━━ SUPPLIED ENTRIES
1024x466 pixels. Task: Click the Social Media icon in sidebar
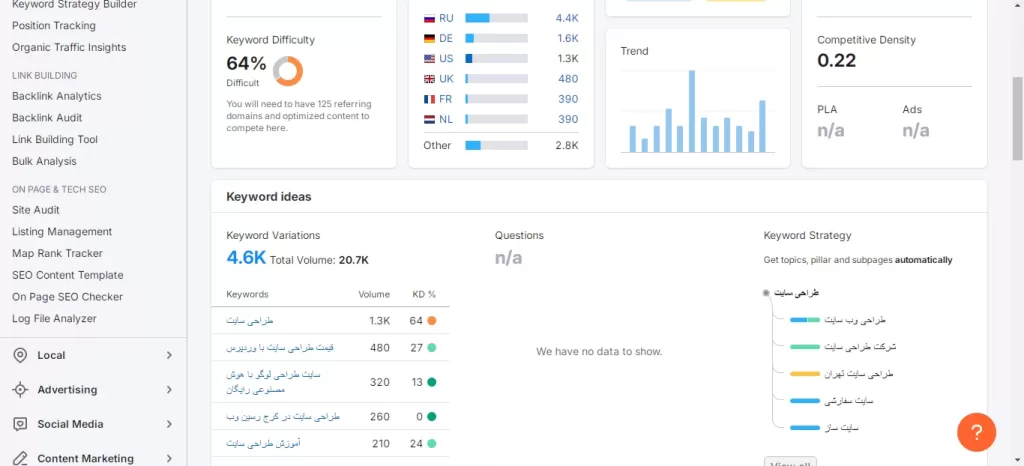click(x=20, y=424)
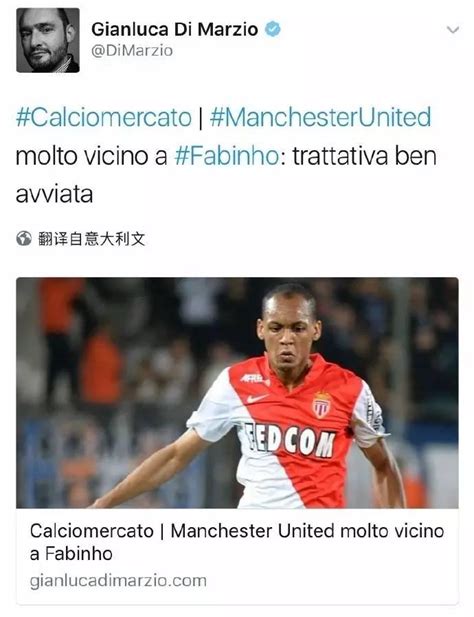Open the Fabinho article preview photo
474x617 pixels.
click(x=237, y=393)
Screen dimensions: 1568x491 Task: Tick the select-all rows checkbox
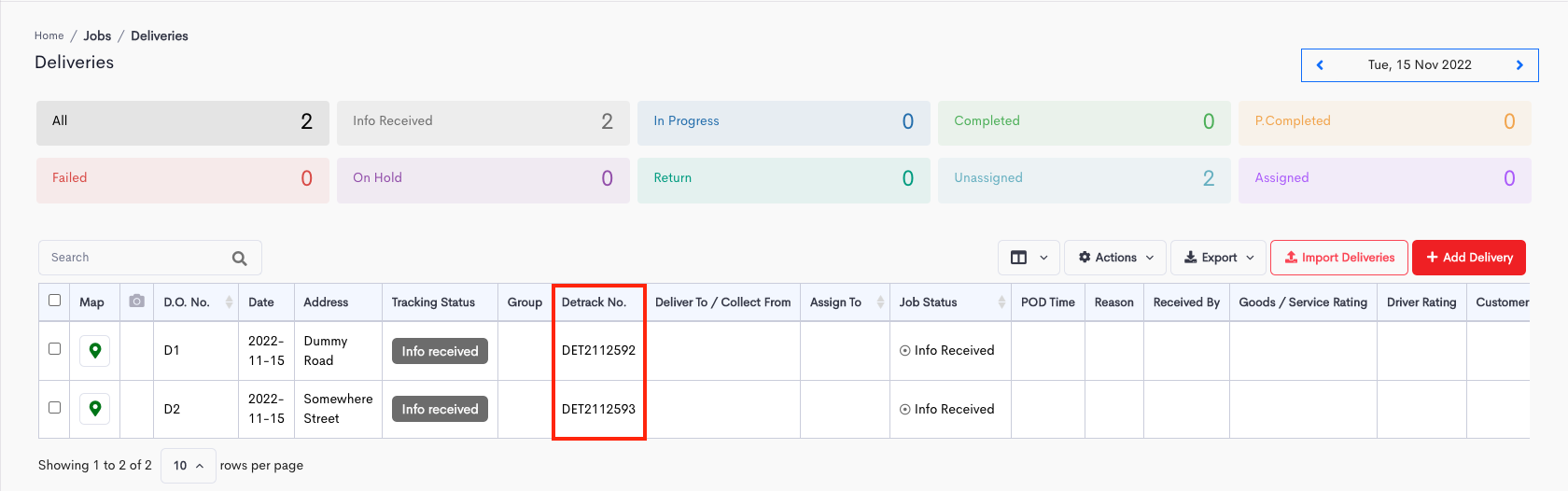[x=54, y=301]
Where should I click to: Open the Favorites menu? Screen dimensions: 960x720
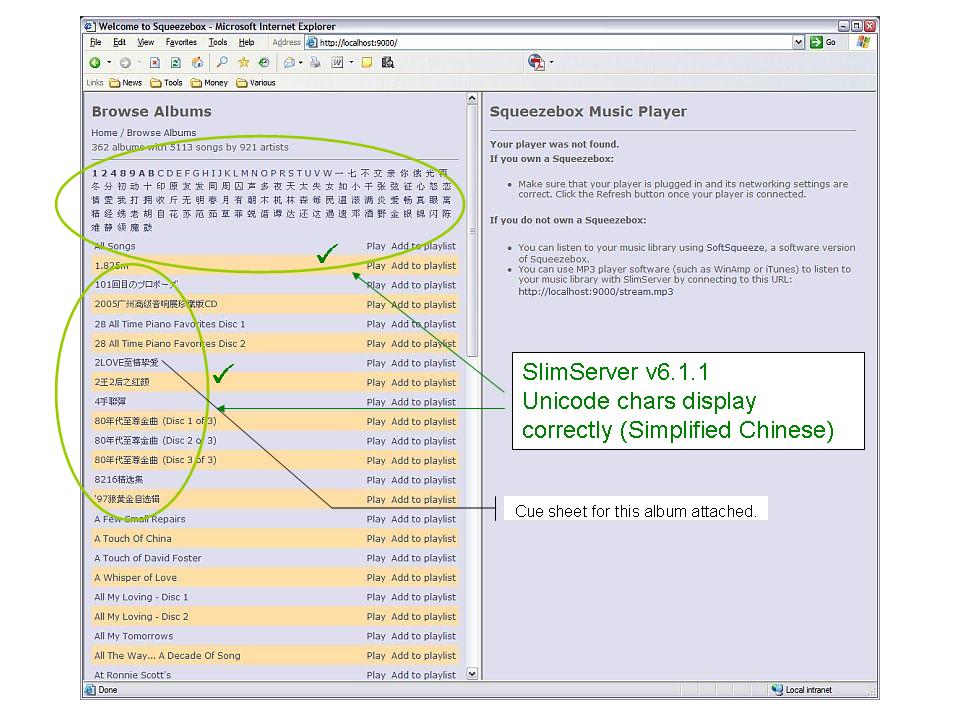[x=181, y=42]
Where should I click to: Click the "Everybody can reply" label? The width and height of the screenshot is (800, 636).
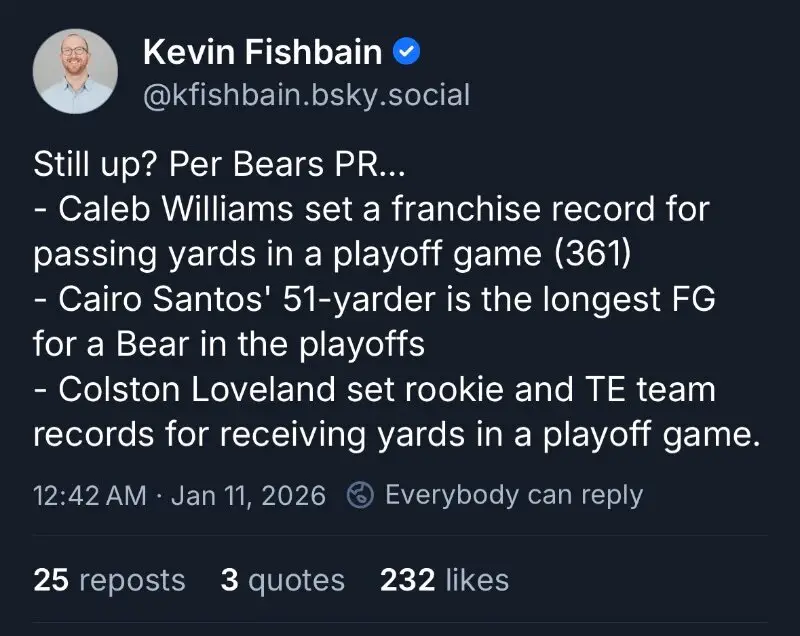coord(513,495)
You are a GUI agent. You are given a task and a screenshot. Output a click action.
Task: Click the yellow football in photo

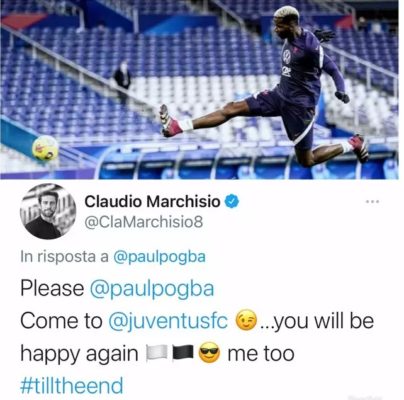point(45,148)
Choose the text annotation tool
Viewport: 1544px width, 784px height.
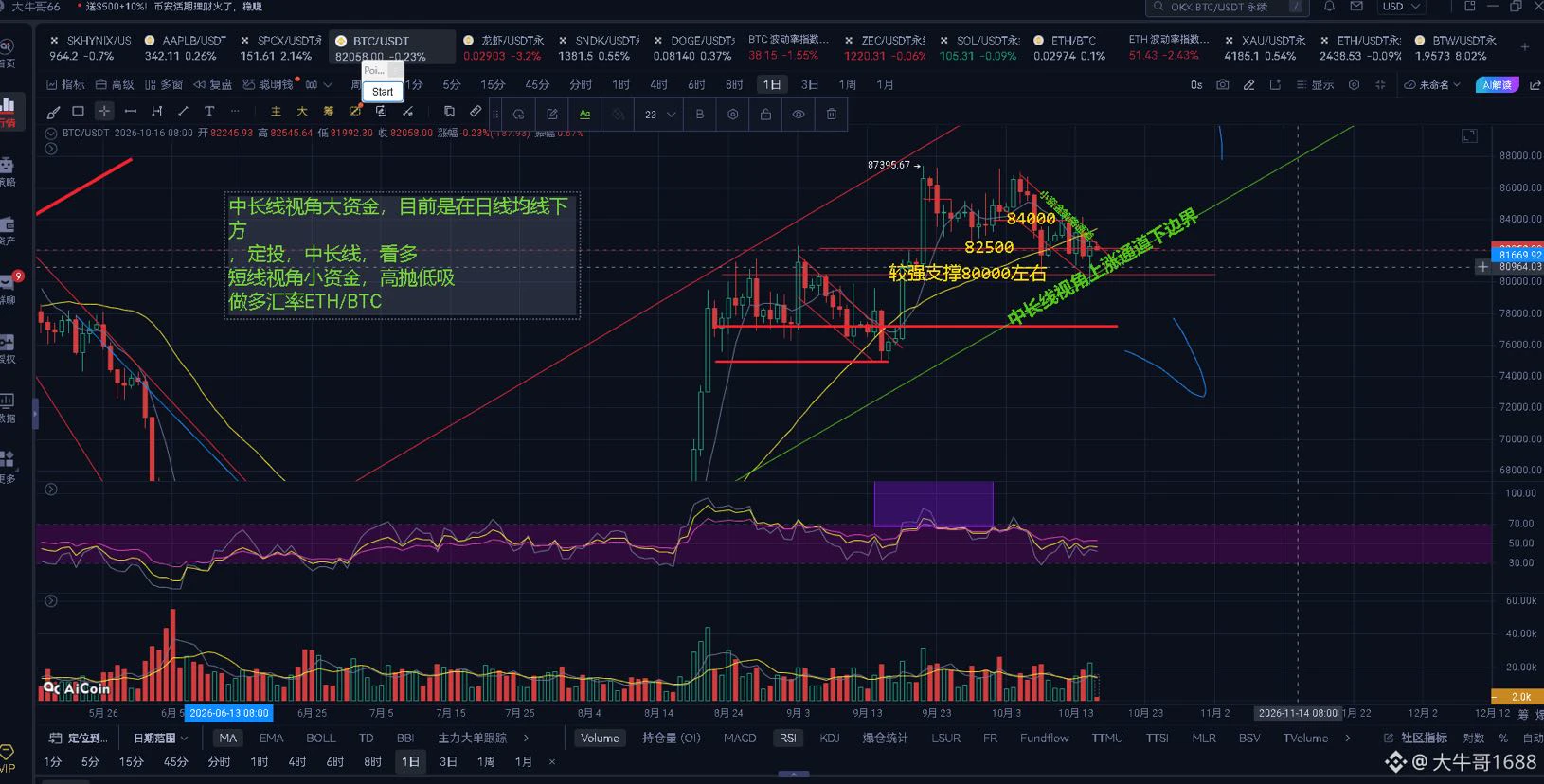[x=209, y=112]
━━━━
_TASK OBJECTIVE:_ In the data above, find the line containing "Task: Click the yellow football in photo", then output it and every later line exactly, without the pictures.

_EXPECTED ANSWER:_
Task: Click the yellow football in photo

point(45,148)
Choose the text annotation tool
Viewport: 1544px width, 784px height.
[x=209, y=112]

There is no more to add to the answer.